§ VORGEGEBENER TEXT:

****

Transgeschlechtliche Menschen wurden lange Zeit in unserer Gesellschaft stigmatisiert, von Medizin und Psychologie pathologisiert, sie werden immer noch durch das Gesetz fremdbestimmt, erleben häufig Gewalt und in allen Lebensbereichen Diskriminierung. Noch immer gibt es einen immensen gesellschaftlichen Normierungsdruck auf trans*, inter und non-binäre Menschen bezüglich ihres äußeren Erscheinungsbildes, der sich etwa darin äußert, dass trans*, inter und non-binäre Menschen auf ihre vermeintlich körperlichen Merkmale reduziert werden.

"Die Frage, welchem Geschlecht sich ein Mensch zugehörig empfindet, betrifft den Sexualbereich, den das Grundgesetz als Teil der Privatsphäre unter den verfassungsrechtlichen Schutz gestellt hat."

Die Frage, welchem Geschlecht sich ein Mensch zugehörig empfindet, betrifft den Sexualbereich, den das Grundgesetz als Teil der Privatsphäre unter den verfassungsrechtlichen Schutz gestellt hat (vgl. BVerfGE 47, 46 ; 60, 123 ; 88, 87). Nach einem Bundesverfassungsgerichtsurteil von 1996 können transgeschlechtliche Menschen von den staatlichen Organen die Achtung dieses Bereichs verlangen. Das schließt die Pflicht ein, die individuelle Entscheidung eines Menschen über seine Geschlechtszugehörigkeit zu respektieren und ihn auch unabhängig von der amtlichen Personenstandsänderung in seiner Geschlechtszugehörigkeit korrekt anzusprechen.

****

§ BEREITGESTELLTE DATEN:
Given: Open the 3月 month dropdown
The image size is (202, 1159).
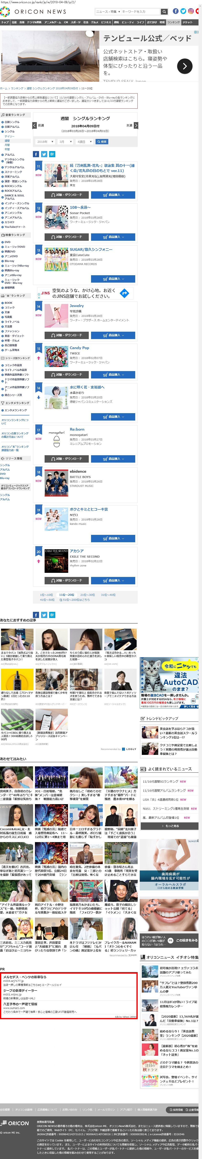Looking at the screenshot, I should pyautogui.click(x=66, y=142).
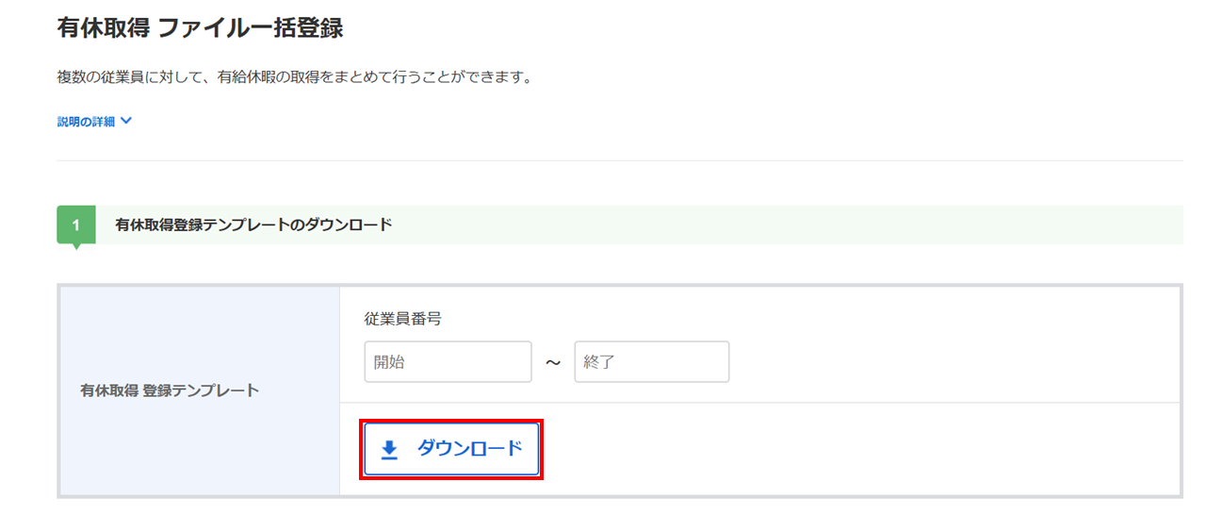Click the green step 1 badge

point(76,225)

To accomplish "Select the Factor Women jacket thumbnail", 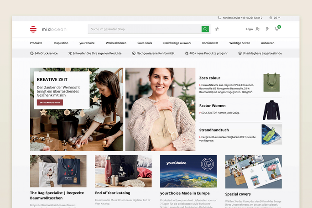I will tap(271, 110).
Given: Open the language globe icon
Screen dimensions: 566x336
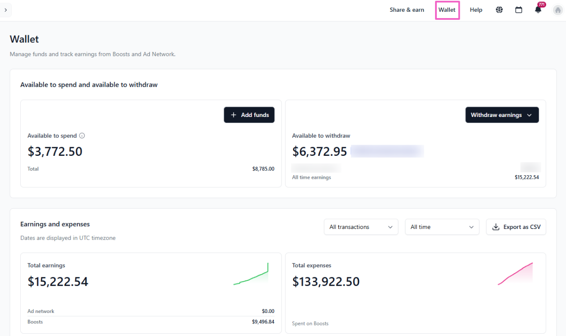Looking at the screenshot, I should [x=499, y=10].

****

§ TEILE DER ÜBUNG:
**1)** Zitieren Sie aus dem Text über transgeschlechtliche Menschen alles von "Transgeschlechtliche Menschen wurden" bis hinunter zu "Merkmale reduziert werden.".
**2)** Schreiben Sie den Text über transgeschlechtliche Menschen im Anschluss an seinen letzten Satz weiter.
Die Liste steht in keinem Zusammenhang mit dem Text.

§ SCHRIFTLICHE ANTWORTEN:
**1)**
Transgeschlechtliche Menschen wurden lange Zeit in unserer Gesellschaft stigmatisiert, von Medizin und Psychologie pathologisiert, sie werden immer noch durch das Gesetz fremdbestimmt, erleben häufig Gewalt und in allen Lebensbereichen Diskriminierung. Noch immer gibt es einen immensen gesellschaftlichen Normierungsdruck auf trans*, inter und non-binäre Menschen bezüglich ihres äußeren Erscheinungsbildes, der sich etwa darin äußert, dass trans*, inter und non-binäre Menschen auf ihre vermeintlich körperlichen Merkmale reduziert werden.

**2)**
Dennoch glauben Teile der Bevölkerung auch ein Vierteljahrhundert nach diesem Urteil noch, dass sie transgeschlechtlichen Menschen ihre Geschlechtszugehörigkeit in Abrede stellen können. Andere finden nichts falsch daran, dass damit transgeschlechtlichen Menschen ihre grundgesetzlich geschützten Menschenrechte in Abrede gestellte werden. Und nicht wenige glauben, dass man zumindest darüber diskutieren können muss. Genau das erleben transgeschlechtliche Menschen tagtäglich und meist bleibt im Alltag gar nicht die Zeit und die Kraft, sich zu wehren.

Wenn so etwas so im öffentlichen Raum passiert ist, ist mensch einfach nur froh, dass nichts Schlimmeres passiert ist. Diese unzähligen Mikroaggressionen sind es, die auf Dauer mürbe machen und die wir endlich als das begreifen müssen, was sie sind: verbale psychische Gewalt.

"Um nicht missverstanden zu werden: Es geht nicht darum, Unterschiede zu negieren. Wir sind alle unterschiedlich."

Zudem sind diese Mikroaggressionen auch nichts anderes als cis Sexismus und somit eine weitere Form der gruppenbezogenen Menschenfeindlichkeit, basierend auf einer Ideologie der Ungleichwertigkeit, mit der versucht wird, solches Verhalten zu rechtfertigen.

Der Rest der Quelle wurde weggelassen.